__PROBLEM DESCRIPTION__. From the entries below, return only the lines starting at the one that contains "Catatan Mahasiswa Tua (121, 229)" and ending at the one that contains "Trailer (625, 461)", exactly as they stand.

#### INPUT RECORDS

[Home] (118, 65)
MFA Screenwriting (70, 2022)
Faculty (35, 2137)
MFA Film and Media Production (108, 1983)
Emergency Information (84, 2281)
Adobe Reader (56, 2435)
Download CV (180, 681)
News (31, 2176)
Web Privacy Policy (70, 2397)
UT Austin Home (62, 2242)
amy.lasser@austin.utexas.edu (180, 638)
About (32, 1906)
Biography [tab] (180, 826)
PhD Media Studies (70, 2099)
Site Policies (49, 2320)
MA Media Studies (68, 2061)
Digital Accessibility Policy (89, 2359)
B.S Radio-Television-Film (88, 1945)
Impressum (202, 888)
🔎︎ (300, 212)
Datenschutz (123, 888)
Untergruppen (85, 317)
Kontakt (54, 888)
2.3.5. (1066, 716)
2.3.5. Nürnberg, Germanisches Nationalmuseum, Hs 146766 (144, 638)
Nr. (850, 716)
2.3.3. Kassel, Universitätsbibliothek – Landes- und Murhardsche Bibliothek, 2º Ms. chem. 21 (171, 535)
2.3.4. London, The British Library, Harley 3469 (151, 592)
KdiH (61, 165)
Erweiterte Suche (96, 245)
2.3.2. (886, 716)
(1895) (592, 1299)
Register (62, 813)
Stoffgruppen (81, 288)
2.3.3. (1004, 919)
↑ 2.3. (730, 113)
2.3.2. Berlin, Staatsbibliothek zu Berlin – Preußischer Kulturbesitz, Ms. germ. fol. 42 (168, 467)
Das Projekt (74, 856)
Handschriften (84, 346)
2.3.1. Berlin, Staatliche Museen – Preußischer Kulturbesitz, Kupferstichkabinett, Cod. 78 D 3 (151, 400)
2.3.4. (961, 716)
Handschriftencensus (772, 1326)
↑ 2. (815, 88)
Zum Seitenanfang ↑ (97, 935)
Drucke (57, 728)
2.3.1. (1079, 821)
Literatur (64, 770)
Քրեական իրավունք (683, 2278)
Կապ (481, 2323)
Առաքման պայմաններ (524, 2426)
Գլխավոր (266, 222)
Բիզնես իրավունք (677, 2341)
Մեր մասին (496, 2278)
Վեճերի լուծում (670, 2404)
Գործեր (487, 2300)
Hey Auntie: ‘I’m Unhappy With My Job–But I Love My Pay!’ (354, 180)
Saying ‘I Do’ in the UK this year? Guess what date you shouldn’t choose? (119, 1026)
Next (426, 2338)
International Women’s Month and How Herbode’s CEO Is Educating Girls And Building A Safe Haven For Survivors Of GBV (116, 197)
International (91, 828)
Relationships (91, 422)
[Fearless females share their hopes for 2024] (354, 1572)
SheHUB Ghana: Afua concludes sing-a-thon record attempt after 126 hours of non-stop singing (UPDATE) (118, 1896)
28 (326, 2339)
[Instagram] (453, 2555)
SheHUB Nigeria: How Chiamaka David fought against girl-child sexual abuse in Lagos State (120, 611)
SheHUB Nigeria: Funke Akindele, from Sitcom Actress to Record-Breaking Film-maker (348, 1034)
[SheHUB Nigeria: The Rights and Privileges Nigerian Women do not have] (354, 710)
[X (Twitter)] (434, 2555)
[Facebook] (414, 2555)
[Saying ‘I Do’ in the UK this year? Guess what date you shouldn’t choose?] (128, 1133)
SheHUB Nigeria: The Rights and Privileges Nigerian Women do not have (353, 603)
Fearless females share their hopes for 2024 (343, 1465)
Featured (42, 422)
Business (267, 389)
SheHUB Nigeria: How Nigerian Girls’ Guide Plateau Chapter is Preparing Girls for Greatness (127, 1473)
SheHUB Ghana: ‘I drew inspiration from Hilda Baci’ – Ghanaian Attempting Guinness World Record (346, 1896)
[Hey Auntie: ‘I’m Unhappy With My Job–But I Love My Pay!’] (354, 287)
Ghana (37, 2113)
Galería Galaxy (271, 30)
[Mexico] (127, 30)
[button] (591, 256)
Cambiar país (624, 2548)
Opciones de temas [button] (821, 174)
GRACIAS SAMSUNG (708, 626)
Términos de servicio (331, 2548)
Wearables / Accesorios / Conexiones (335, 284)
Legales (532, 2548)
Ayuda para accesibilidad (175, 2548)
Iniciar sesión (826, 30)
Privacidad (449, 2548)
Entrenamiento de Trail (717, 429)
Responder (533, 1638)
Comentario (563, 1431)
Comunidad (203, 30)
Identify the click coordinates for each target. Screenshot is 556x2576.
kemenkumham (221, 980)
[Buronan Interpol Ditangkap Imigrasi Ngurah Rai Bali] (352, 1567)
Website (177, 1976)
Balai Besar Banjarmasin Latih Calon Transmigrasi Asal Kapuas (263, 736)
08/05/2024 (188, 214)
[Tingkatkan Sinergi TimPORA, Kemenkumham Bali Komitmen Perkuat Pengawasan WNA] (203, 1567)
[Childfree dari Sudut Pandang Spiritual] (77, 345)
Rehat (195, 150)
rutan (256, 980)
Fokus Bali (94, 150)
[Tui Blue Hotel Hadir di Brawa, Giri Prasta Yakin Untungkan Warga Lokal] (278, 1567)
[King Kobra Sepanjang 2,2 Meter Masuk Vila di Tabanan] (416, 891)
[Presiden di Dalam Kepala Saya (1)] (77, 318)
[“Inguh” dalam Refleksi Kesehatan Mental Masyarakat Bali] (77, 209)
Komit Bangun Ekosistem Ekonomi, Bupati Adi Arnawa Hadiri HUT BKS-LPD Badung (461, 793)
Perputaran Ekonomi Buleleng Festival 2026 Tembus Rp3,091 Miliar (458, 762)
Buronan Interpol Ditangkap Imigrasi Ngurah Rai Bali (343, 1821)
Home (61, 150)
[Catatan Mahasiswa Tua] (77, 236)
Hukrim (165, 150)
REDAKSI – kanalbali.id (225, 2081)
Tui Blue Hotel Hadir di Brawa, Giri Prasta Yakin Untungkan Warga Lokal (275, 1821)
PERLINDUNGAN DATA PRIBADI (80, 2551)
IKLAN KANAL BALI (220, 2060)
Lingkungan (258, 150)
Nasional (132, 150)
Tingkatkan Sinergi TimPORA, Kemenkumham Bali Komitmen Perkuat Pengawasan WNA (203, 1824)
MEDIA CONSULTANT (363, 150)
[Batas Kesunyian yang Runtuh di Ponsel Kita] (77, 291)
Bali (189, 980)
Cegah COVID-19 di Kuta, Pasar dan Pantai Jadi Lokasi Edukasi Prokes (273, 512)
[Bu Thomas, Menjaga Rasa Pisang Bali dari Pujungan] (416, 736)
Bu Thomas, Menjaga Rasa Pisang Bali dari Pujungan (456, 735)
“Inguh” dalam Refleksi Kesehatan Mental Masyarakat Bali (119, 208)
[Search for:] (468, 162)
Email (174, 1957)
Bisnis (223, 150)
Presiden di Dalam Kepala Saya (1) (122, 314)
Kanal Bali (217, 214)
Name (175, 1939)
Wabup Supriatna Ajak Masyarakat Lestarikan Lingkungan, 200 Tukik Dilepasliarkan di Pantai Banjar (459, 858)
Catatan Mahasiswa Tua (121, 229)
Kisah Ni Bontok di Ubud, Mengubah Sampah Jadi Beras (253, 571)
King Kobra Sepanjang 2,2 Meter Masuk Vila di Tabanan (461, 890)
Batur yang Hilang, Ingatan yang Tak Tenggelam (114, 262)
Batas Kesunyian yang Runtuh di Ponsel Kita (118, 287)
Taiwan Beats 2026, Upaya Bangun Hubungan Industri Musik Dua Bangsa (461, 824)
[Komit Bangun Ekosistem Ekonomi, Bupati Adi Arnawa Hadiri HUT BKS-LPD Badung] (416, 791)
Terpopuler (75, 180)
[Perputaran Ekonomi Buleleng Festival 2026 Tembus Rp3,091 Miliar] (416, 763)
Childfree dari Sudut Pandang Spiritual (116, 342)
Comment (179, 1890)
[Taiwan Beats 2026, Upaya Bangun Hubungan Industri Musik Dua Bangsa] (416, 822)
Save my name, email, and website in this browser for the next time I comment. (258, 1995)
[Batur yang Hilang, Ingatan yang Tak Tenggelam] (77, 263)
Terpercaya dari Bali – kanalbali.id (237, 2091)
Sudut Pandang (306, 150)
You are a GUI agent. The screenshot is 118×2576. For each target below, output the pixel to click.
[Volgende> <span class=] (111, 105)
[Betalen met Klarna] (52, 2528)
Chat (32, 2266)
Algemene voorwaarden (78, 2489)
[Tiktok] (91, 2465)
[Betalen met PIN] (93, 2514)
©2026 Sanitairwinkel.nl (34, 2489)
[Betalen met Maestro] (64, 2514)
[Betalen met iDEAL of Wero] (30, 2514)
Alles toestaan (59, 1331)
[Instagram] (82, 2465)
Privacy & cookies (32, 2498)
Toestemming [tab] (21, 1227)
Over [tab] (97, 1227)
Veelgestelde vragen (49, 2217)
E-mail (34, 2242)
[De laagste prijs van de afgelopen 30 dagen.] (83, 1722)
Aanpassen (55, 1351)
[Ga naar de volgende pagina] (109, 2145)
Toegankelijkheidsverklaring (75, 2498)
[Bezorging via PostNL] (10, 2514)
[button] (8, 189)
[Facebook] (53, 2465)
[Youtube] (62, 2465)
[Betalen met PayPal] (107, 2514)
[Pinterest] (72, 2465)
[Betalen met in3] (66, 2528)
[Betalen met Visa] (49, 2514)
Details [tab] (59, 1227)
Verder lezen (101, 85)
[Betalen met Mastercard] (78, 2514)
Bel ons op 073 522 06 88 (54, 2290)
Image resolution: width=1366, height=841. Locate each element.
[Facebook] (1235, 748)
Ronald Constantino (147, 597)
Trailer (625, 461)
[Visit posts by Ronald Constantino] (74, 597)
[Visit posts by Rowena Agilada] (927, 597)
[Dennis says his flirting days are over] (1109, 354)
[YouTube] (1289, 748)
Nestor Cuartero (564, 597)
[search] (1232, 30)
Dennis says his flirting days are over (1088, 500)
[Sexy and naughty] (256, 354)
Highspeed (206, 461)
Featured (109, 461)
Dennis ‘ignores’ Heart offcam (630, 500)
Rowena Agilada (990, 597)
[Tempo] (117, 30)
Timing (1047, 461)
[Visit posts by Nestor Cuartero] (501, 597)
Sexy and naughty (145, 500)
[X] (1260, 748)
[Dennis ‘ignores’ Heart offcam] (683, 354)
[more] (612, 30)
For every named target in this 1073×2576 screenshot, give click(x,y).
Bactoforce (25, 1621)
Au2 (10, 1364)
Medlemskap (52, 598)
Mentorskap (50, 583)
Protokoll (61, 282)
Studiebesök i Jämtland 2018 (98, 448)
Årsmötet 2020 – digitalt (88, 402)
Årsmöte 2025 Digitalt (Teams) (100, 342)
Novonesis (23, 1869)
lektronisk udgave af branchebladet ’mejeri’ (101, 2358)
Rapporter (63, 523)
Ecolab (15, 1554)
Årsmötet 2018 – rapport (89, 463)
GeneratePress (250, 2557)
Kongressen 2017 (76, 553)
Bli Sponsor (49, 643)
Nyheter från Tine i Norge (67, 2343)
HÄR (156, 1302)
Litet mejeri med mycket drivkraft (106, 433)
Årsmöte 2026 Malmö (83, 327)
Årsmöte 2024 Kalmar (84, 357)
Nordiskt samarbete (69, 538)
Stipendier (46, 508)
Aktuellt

########

__WRITTEN RESPONSE__.
Catatan Mahasiswa Tua (121, 229)
Kisah Ni Bontok di Ubud, Mengubah Sampah Jadi Beras (253, 571)
King Kobra Sepanjang 2,2 Meter Masuk Vila di Tabanan (461, 890)
Batur yang Hilang, Ingatan yang Tak Tenggelam (114, 262)
Batas Kesunyian yang Runtuh di Ponsel Kita (118, 287)
Taiwan Beats 2026, Upaya Bangun Hubungan Industri Musik Dua Bangsa (461, 824)
[Komit Bangun Ekosistem Ekonomi, Bupati Adi Arnawa Hadiri HUT BKS-LPD Badung] (416, 791)
Terpopuler (75, 180)
[Perputaran Ekonomi Buleleng Festival 2026 Tembus Rp3,091 Miliar] (416, 763)
Childfree dari Sudut Pandang Spiritual (116, 342)
Comment (179, 1890)
[Taiwan Beats 2026, Upaya Bangun Hubungan Industri Musik Dua Bangsa] (416, 822)
Save my name, email, and website in this browser for the next time I comment. (258, 1995)
[Batur yang Hilang, Ingatan yang Tak Tenggelam] (77, 263)
Terpercaya dari Bali – kanalbali.id (237, 2091)
Sudut Pandang (306, 150)
You are a GUI agent. The screenshot is 118×2576. For each target below, output the pixel to click.
[Volgende> <span class=] (111, 105)
[Betalen met Klarna] (52, 2528)
Chat (32, 2266)
Algemene voorwaarden (78, 2489)
[Tiktok] (91, 2465)
[Betalen met PIN] (93, 2514)
©2026 Sanitairwinkel.nl (34, 2489)
[Betalen met Maestro] (64, 2514)
[Betalen met iDEAL of Wero] (30, 2514)
Alles toestaan (59, 1331)
[Instagram] (82, 2465)
Privacy & cookies (32, 2498)
Toestemming [tab] (21, 1227)
Over [tab] (97, 1227)
Veelgestelde vragen (49, 2217)
E-mail (34, 2242)
[De laagste prijs van de afgelopen 30 dagen.] (83, 1722)
Aanpassen (55, 1351)
[Ga naar de volgende pagina] (109, 2145)
Toegankelijkheidsverklaring (75, 2498)
[Bezorging via PostNL] (10, 2514)
[button] (8, 189)
[Facebook] (53, 2465)
[Youtube] (62, 2465)
[Betalen met PayPal] (107, 2514)
[Pinterest] (72, 2465)
[Betalen met in3] (66, 2528)
[Betalen met Visa] (49, 2514)
Details [tab] (59, 1227)
Verder lezen (101, 85)
[Betalen met Mastercard] (78, 2514)
Bel ons op 073 522 06 88 (54, 2290)
Image resolution: width=1366, height=841. Locate each element.
[Facebook] (1235, 748)
Ronald Constantino (147, 597)
Trailer (625, 461)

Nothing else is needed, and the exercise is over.